### DIRECTIONS FOR THIS TASK
The answer should consist of all the records, copied exactly.

┌──

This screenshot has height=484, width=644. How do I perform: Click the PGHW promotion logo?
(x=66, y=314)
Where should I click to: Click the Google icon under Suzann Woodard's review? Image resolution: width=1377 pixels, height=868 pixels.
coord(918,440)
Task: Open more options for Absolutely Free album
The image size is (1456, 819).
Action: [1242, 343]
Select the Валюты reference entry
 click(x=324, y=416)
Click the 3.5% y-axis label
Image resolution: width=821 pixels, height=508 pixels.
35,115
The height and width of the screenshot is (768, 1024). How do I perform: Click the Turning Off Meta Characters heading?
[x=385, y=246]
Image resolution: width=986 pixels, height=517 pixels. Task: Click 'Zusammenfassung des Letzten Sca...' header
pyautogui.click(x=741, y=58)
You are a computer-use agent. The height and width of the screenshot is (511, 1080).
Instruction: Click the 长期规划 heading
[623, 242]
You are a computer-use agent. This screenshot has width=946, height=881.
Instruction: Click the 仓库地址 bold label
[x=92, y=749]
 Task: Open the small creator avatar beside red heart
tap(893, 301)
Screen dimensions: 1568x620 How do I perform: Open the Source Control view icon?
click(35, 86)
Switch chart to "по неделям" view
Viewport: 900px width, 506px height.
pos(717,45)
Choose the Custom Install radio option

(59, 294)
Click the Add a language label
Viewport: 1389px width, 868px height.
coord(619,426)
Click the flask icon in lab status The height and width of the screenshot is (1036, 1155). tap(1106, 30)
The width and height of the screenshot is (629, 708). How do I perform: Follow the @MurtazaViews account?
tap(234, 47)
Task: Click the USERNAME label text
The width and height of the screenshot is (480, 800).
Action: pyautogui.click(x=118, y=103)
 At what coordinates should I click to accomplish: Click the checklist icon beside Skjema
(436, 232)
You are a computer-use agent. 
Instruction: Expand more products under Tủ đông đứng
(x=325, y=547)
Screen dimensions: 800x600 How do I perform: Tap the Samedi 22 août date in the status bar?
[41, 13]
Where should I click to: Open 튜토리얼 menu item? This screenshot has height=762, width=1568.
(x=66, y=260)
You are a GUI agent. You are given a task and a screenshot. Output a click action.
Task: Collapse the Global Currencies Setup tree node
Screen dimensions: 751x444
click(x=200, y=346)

└──

### RESULT FOR THIS TASK
This screenshot has height=484, width=644. How do I perform: Click the PGHW promotion logo?
(x=66, y=314)
Where should I click to: Click the Google icon under Suzann Woodard's review? Image resolution: width=1377 pixels, height=868 pixels.
coord(918,440)
Task: Open more options for Absolutely Free album
The image size is (1456, 819).
Action: [1242, 343]
Select the Валюты reference entry
 click(x=324, y=416)
Click the 3.5% y-axis label
Image resolution: width=821 pixels, height=508 pixels.
35,115
The height and width of the screenshot is (768, 1024). How do I perform: Click the Turning Off Meta Characters heading?
[x=385, y=246]
Image resolution: width=986 pixels, height=517 pixels. Task: Click 'Zusammenfassung des Letzten Sca...' header
pyautogui.click(x=741, y=58)
You are a computer-use agent. The height and width of the screenshot is (511, 1080).
Instruction: Click the 长期规划 heading
[623, 242]
You are a computer-use agent. This screenshot has width=946, height=881.
Instruction: Click the 仓库地址 bold label
[x=92, y=749]
 Task: Open the small creator avatar beside red heart
tap(893, 301)
Screen dimensions: 1568x620 How do I perform: Open the Source Control view icon?
click(35, 86)
Switch chart to "по неделям" view
Viewport: 900px width, 506px height.
pos(717,45)
Choose the Custom Install radio option

(59, 294)
Click the Add a language label
Viewport: 1389px width, 868px height.
coord(619,426)
Click the flask icon in lab status The height and width of the screenshot is (1036, 1155). tap(1106, 30)
The width and height of the screenshot is (629, 708). How do I perform: Follow the @MurtazaViews account?
tap(234, 47)
Task: Click the USERNAME label text
The width and height of the screenshot is (480, 800).
Action: pyautogui.click(x=118, y=103)
 At what coordinates should I click to accomplish: Click the checklist icon beside Skjema
(436, 232)
You are a computer-use agent. 
Instruction: Expand more products under Tủ đông đứng
(x=325, y=547)
Screen dimensions: 800x600 How do I perform: Tap the Samedi 22 août date in the status bar?
[41, 13]
Where should I click to: Open 튜토리얼 menu item? This screenshot has height=762, width=1568.
(x=66, y=260)
You are a GUI agent. You are given a task and a screenshot. Output a click action.
Task: Collapse the Global Currencies Setup tree node
Screen dimensions: 751x444
click(x=200, y=346)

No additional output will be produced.